In precedenza l’analisi veniva incentrata sulla relazione spaziale tra gli elementi esistenti, e cioè sulle caratteristiche che la descrivono (contiguità, omogeneità, frammentazione, ecc.); ora l’analisi è incentrata sulla individuazione degli elementi capaci di caratterizzare, in modo prevalente, un’attività socio-economica. Ad esempio, se ci si trova su di una piccola striscia d’erba che separa un’estesa formazione arborea da un’autostrada a sei corsie, e si deve stabilire la funzione socio-economica prevalente di quella terra, questa non può che essere considerata nel suo reale insieme e cioè avendo una visione a 360° che comprenda quindi l’erba, gli alberi e l’autostrada. Se al contrario, si decide di voltar le spalle all’autostrada per considerare solo quello che si ha davanti ai propri occhi, si ottiene una soggettiva e artificiosa rappresentazione della realtà, dissimile da quella in cui la terra, oggettivamente, si trova.
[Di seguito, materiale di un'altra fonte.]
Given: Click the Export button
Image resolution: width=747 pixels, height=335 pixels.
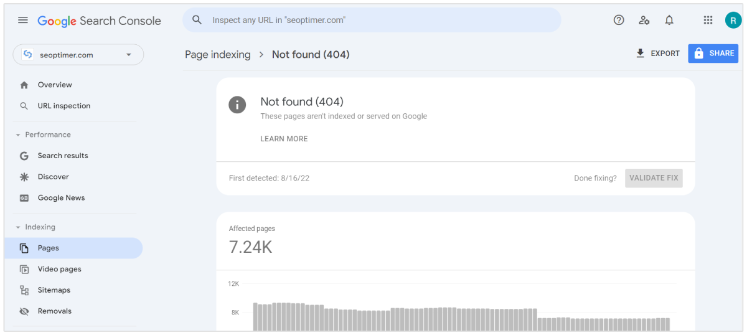Looking at the screenshot, I should pos(658,54).
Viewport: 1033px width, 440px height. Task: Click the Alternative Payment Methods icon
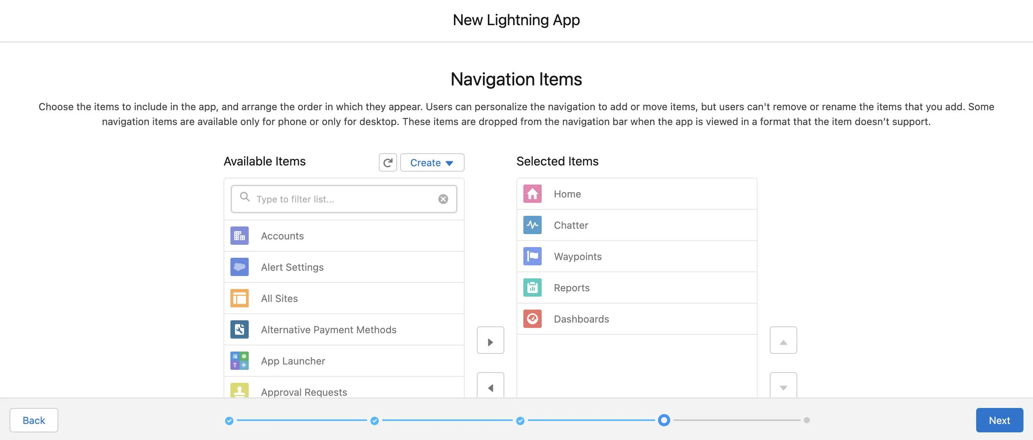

Questo nuovo contesto di riferimento ha portato la FAO a modificare profondamente nella sostanza la propria definizione di Foresta (vedi Tab. 1) esplicitando il concetto d’uso delle terre prevalente - che viene determinato in base alla presenza ed alla assenza degli elementi territoriali - e dalla quale vengono esclusi il concetto di continuità delle coperture (continuous vegetation cover) ed il parametro di dimensione minima (20 m) per tutti gli elementi lineari, come frangivento e siepi, viene limitato ai soli elementi lineari presenti in terre con prevalente uso agricolo. Quindi, anche se i parametri-soglia (copertura minima 10%, dimensione minima 0.5 ha, altezza minima 5 m) rimangono invariati, è la loro applicazione che varia. Infatti, il concetto di presenza-assenza impone di individuare tutti gli elementi territoriali coesistenti che segnalano la presenza dei diversi usi delle terre e ciò va fatto in modo oggettivo e sistematico (cioè la presenza-assenza non può essere determinata attraverso astratti artifici geometrici di separazione degli elementi territoriali come i poligoni amorfi). Una volta individuati gli usi esistenti ne va determinato, in modo univoco, il prevalente basandosi sulle definizioni delle varie classi d’uso delle terre e su dettagliate ed esaustive regole gerarchiche. È perciò necessario rilevare l’unità di terra minima, su cui la funzione socio-economica prevalente va determinata e a cui un campionamento od un censimento degli usi delle terre deve riferirsi.
Tab. 1 - Prospetto delle diverse definizioni della classe foresta.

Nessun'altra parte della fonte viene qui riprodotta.